In conclusion, post-operative aorto-RIPV fistula following MVR is rare. Careful clinical examination and assessment of post-operative complications using multimodality imaging are very important in achieving a favourable clinical outcome.

Lead author biography

Kazuhito Hirata graduated from Kumamoto University Medical School in 1982. During 1982–86, he completed post-graduate medical education program at Okinawa Chubu Hospital, Okinawa, Japan. During 1988–90, he served as a Fellow in Cardiology, Division of Cardiology, The Ohio State University, USA. In 1990, he served as Staff Cardiologist in the Division of Cardiology, Okinawa Chubu Hospital. During 2003–14, he served as Chief Division of Cardiology, Okinawa Chubu Hospital. In 2008, he served as a Fellow of the American College of Cardiology. In 2016, he served as Chief of the Department of Internal Medicine.

Click here for additional data file.

At 42 years of age (32 years before)	Mitral valve replacement (MVR) with Hall–Kaster mechanical valve prosthesis.
At 68 years of age (6 years before)	Infective endocarditis with Streptococcus agalactiae. Medical treatment was successful.

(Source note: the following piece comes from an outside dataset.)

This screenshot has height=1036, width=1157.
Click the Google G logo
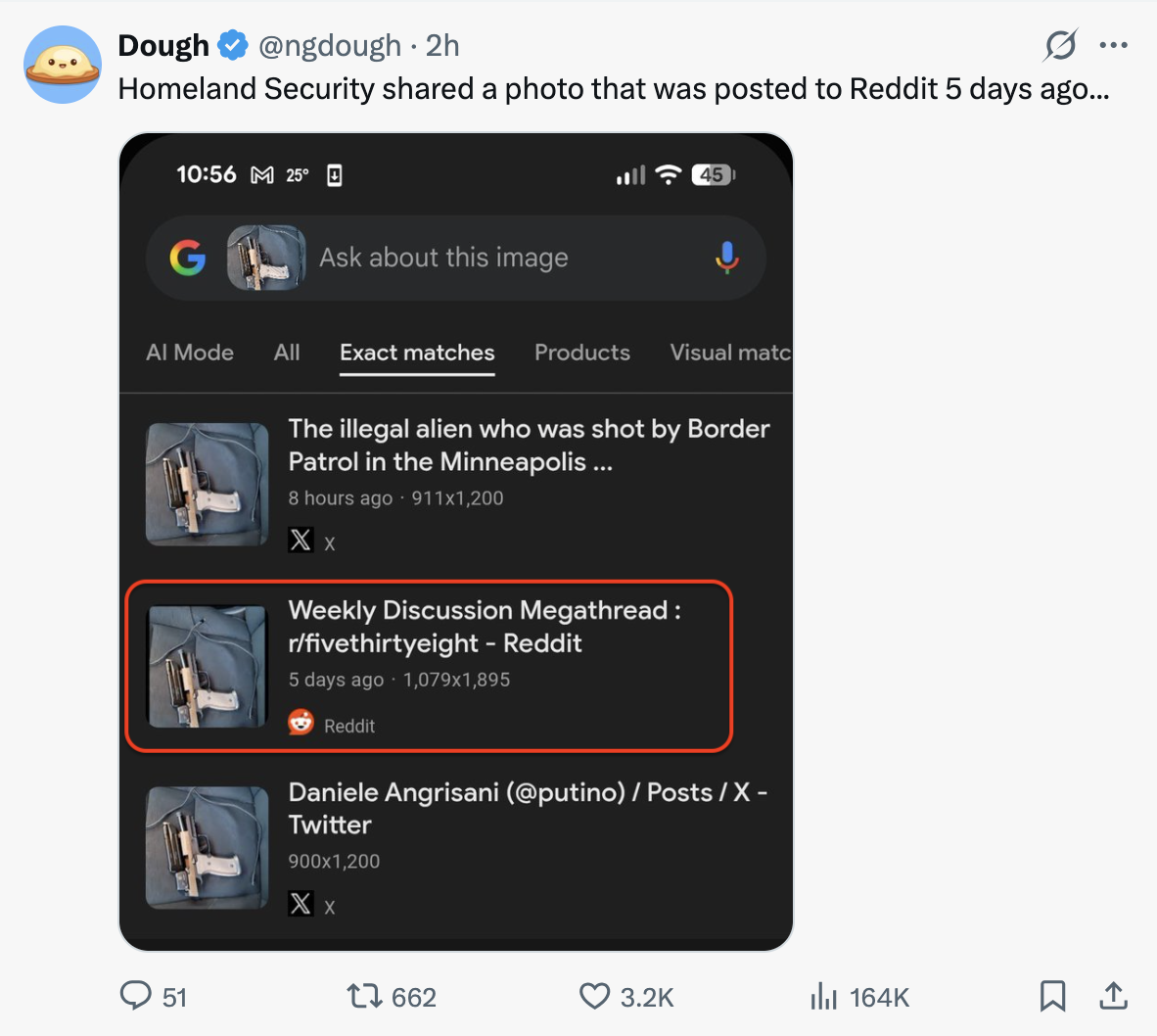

At 73 years of age (1 year before)	Gradual development of congestive heart failure (CHF) and haemolytic anaemia due to perivalvular mitral regurgitation and tricuspid regurgitation.
At 74 years of age (Day 27)	Elective redo MVR was scheduled. However, she was admitted due to fever and shaking chill 2 days before the scheduled admission date. Blood cultures grew Streptococcus constellatus. Intravenous aminobenzyl penicillin was started at 8 g/day.

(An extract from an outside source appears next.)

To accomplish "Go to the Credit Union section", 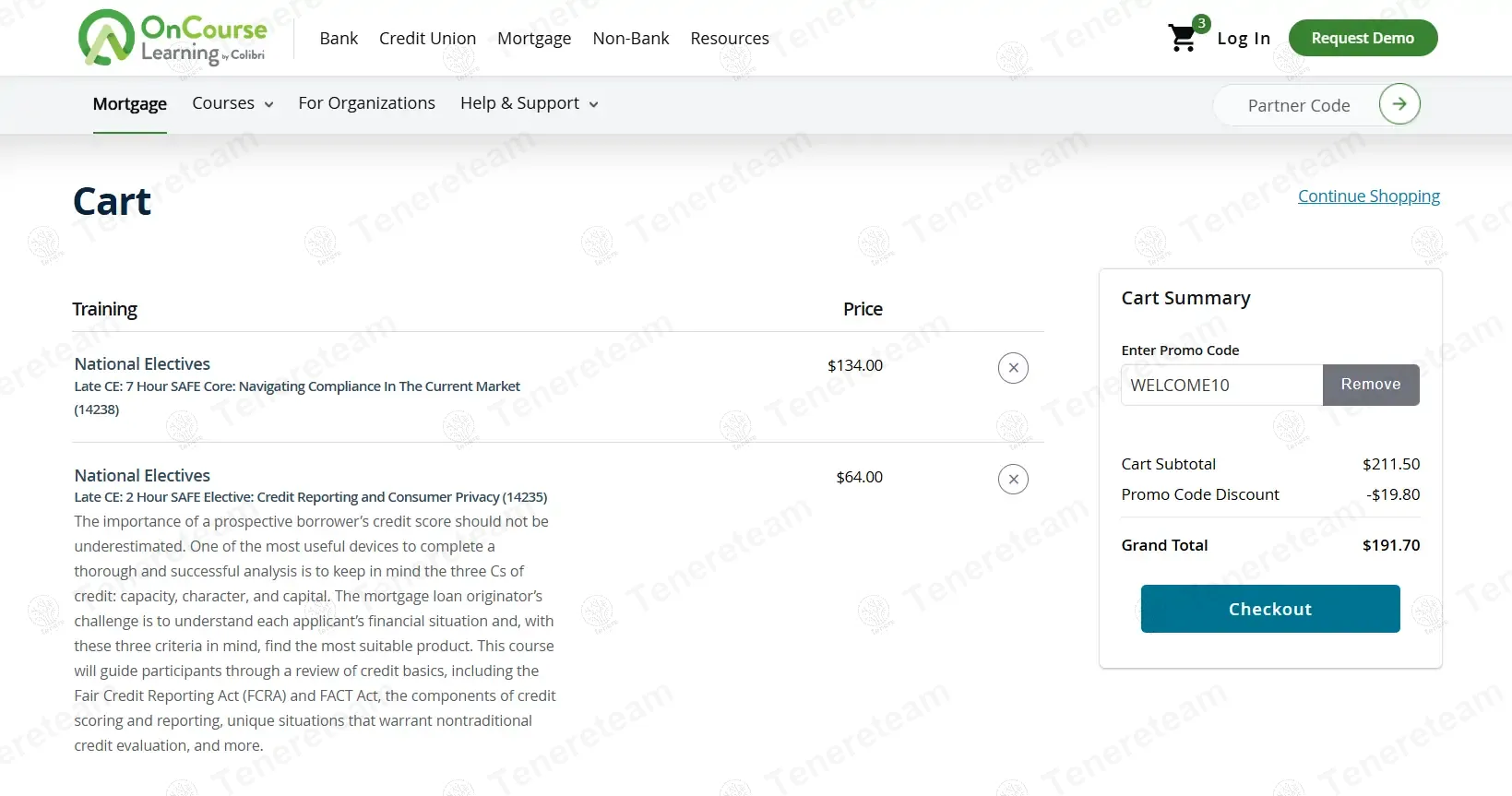I will point(427,39).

Twenty-seven days after admission (Day 0)	Urgent MVR and tricuspid valve replacement (TVR) were performed because of worsening of heart failure.
Day 0 after the surgery	The patient developed mediastinal haematoma that compressed the left atrium, leading to shock and CHF. The haematoma was successfully removed, and the patient’s condition improved.

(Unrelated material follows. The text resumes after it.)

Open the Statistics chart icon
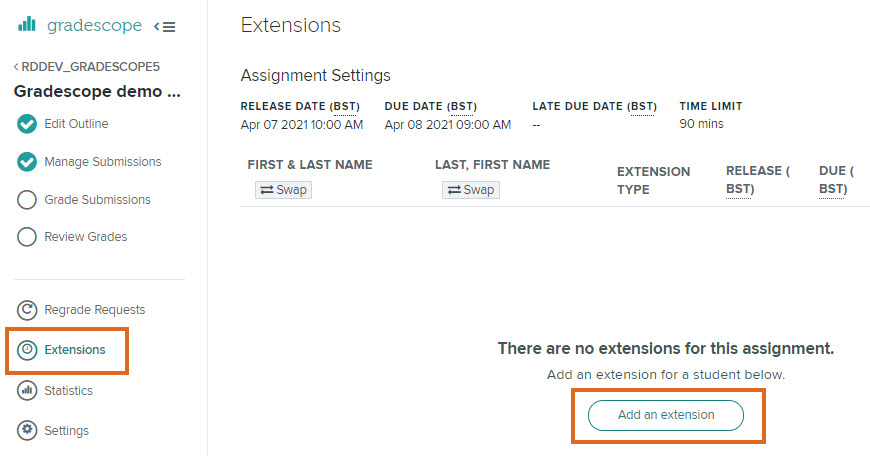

Day 7 after the surgery	A continuous murmur was noted. Three-dimensional computed tomography resulted in a diagnosis of aorto-right inferior pulmonary venous fistula. Medical treatment was performed due to high surgical risks.
Day 120 after the surgery	Discharged home.
Six months after the surgery	The continuous murmur disappeared. Previous echolucent structure posterior to the aortic wall became echo-dense and continuous flow on Doppler echo in the structure also disappeared. Thus, we concluded that the fistula healed spontaneously.
Six years after the surgery	The patient is alive and doing well.